Fundraising | Gemma Ware | 1 Jul 2007

BBC Children in Need, Comic Relief and Sport Relief have sought to distance themselves from the recent revelation that television producers had deceived viewers by using fake competition winners for viewer phone-ins.

But the Charity Commission is looking at the cases to see if it needs to take further action.

The charity appeals were part of a group of six television and radio shows that were found to have duped the public. The wrongdoings came to light after Mark Thompson, director general of the BBC, ordered an inquiry after a trailer for a documentary wrongly implied the Queen had stormed out of a sitting with photographer Annie Leibovitz.

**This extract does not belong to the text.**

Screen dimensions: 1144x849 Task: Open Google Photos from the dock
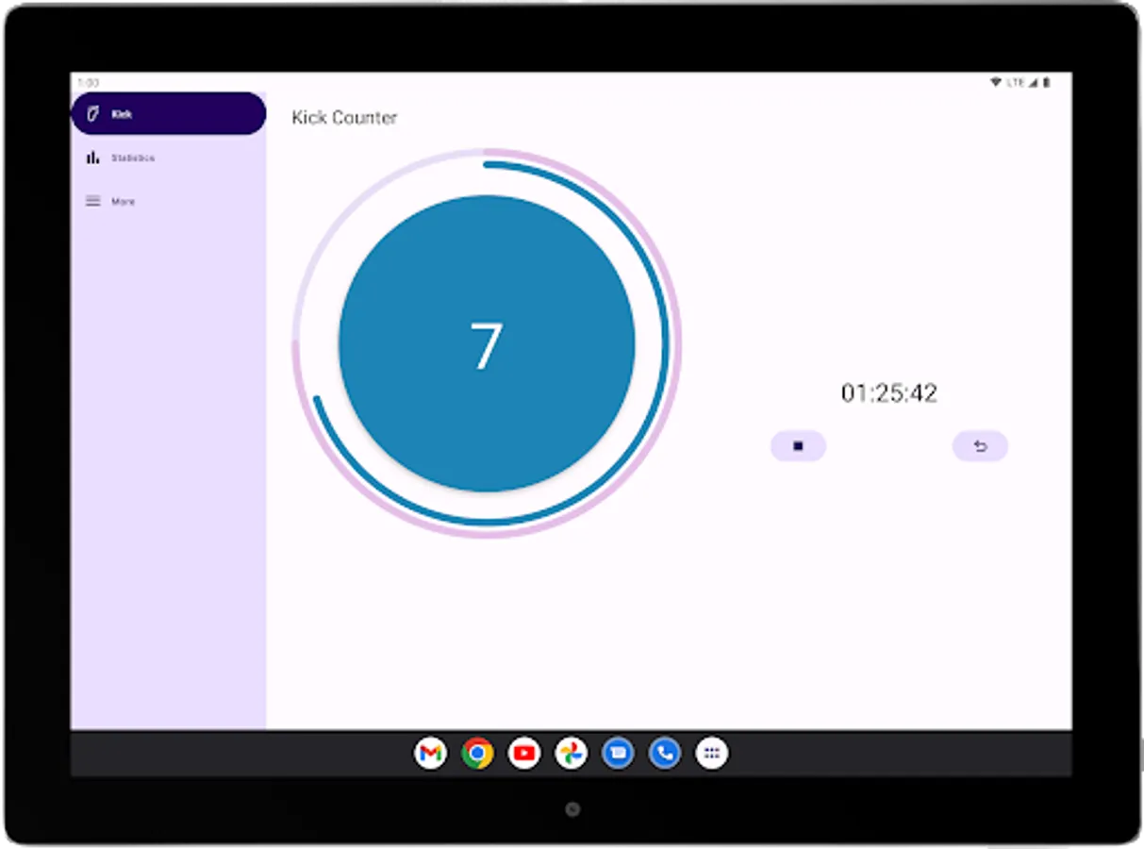pyautogui.click(x=571, y=754)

In the case of BBC Children in Need the competition was part of a live BBC Scotland broadcast that offered a location visit to the set of the children's programme Raven as a prize.

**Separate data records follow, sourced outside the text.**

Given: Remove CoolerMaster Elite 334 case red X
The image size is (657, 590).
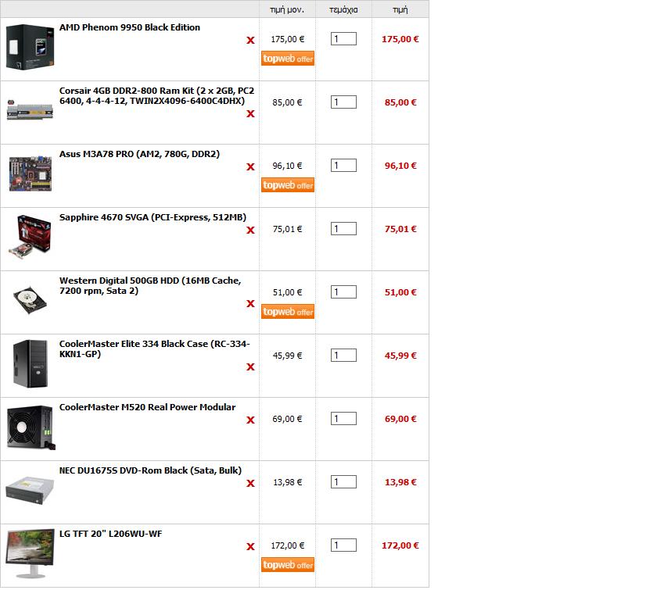Looking at the screenshot, I should click(x=250, y=367).
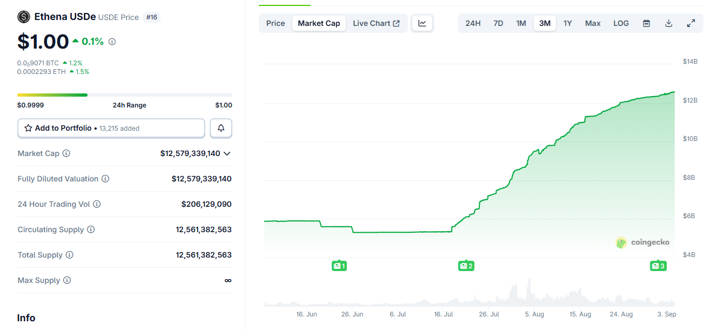The width and height of the screenshot is (704, 331).
Task: Expand the Market Cap details chevron
Action: 227,153
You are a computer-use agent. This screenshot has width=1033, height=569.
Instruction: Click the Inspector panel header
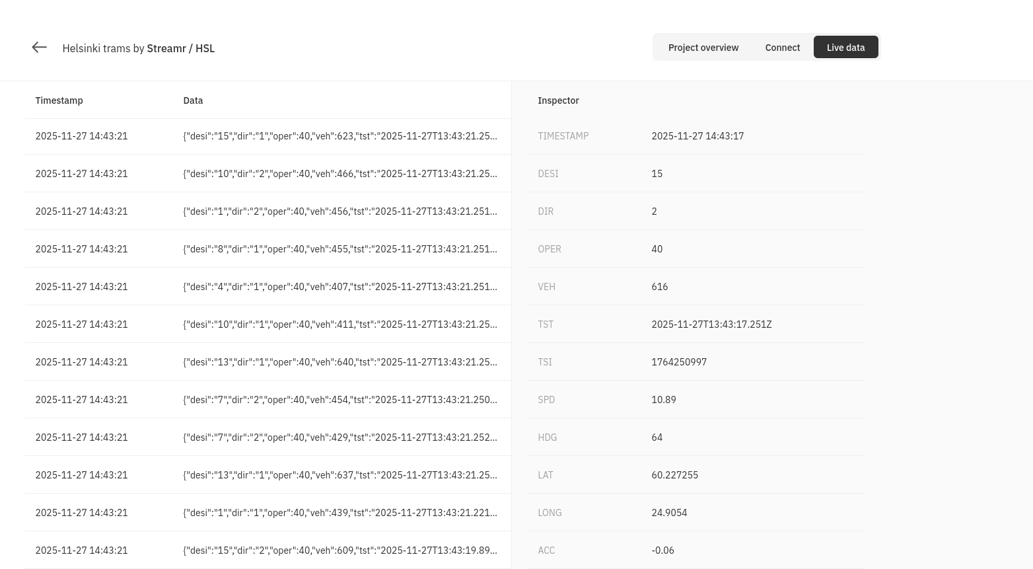(x=558, y=100)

A spokeswoman for the charity said ten complaints had been received to date.  She added: "There was a communications breakdown between the call centre and the BBC Scotland programme-making team, followed by an error of editorial judgement on the part of the programme-makers, which led to a fictitious winner being read out on air. We would like to reassure our supporters that donations to Children in Need were not affected in any way.

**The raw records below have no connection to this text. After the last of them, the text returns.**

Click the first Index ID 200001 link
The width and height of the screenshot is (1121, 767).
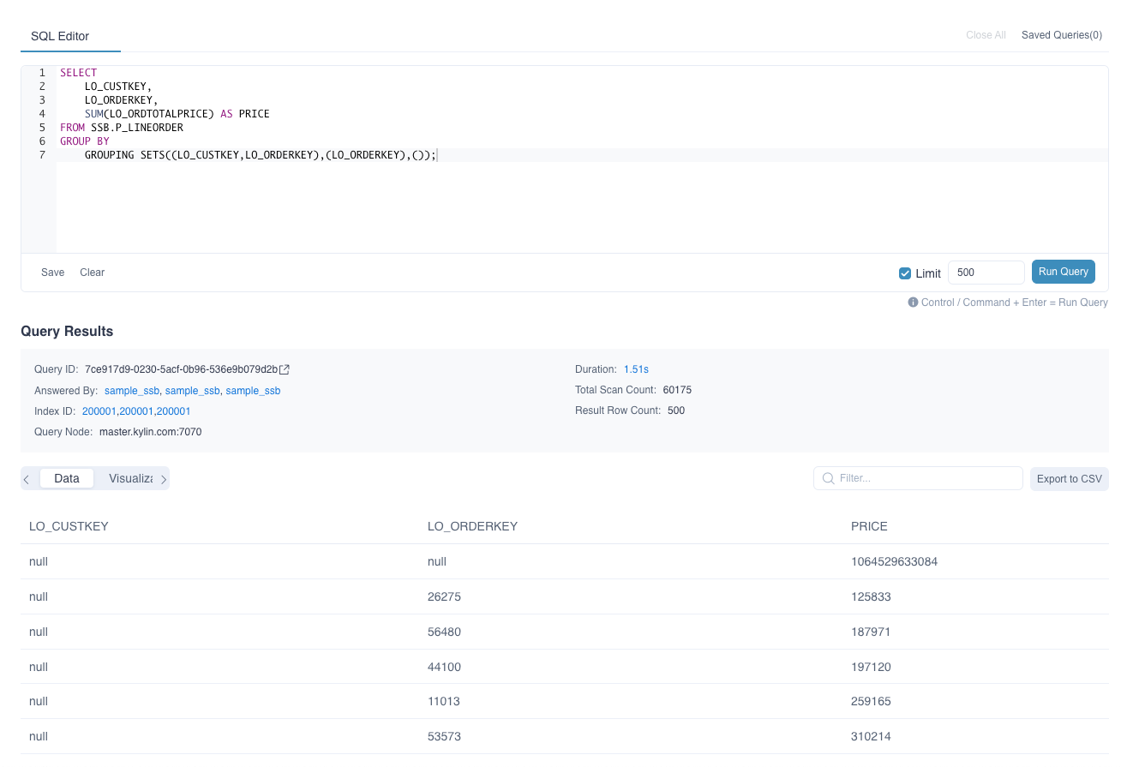99,411
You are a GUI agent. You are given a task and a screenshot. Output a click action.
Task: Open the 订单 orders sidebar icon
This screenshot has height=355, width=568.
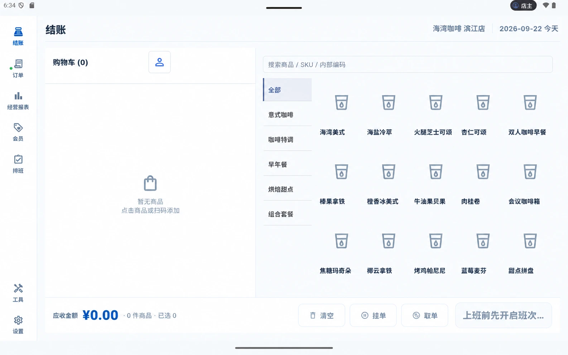point(18,68)
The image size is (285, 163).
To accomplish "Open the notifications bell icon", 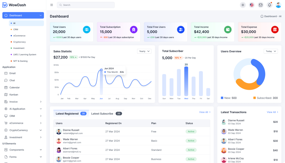I will coord(269,5).

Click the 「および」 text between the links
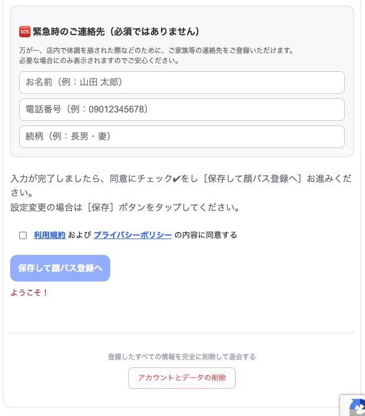click(80, 235)
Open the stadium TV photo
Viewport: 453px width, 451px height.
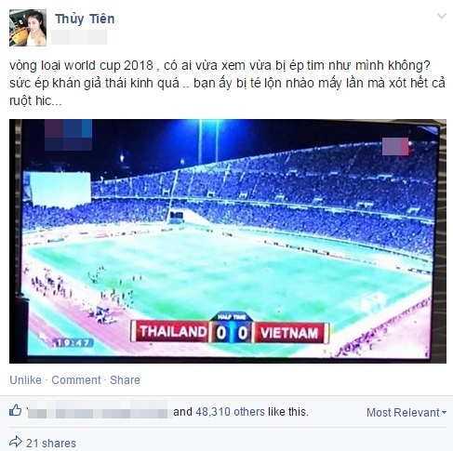pyautogui.click(x=228, y=241)
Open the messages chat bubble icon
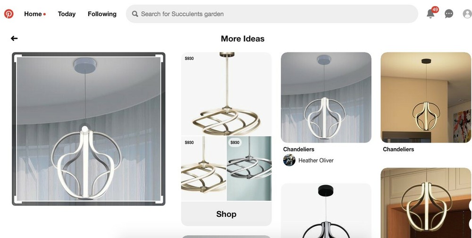Screen dimensions: 472x238 449,14
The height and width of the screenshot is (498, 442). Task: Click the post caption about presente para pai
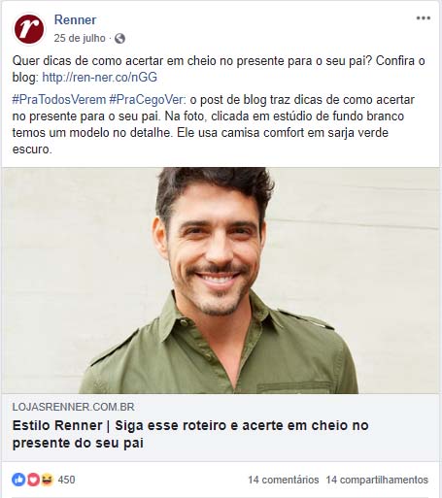(x=219, y=69)
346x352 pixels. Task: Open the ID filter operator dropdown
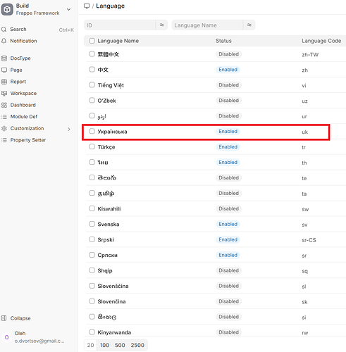click(x=162, y=25)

"We hope that this indicates our supporters have understood the distinction between the BBC Scotland programming and the operations of the charity itself, which were not implicated in the findings of the BBC's initial report into breaches of editorial standards."

No one was available for interview from Comic Relief or Sport Relief, with communication staff directing Charity News Alert towards its website for a statement, which expressed the organisations' disappointment at the news.

"In both of the reported incidents relating to Comic Relief and Sport Relief, the BBC production teams were found to be at fault," said the statement. "Even though Comic Relief is being profiled in the current news agenda we hope that our supporters will continue to trust Comic Relief and understand that this story is about the internal workings of the BBC."

The Charity Commission said it was aware of the BBC's statement with regard to the charities and added:  "We are currently looking at the points that have been raised to determine if there is a role for the Charity Commission in relation to this."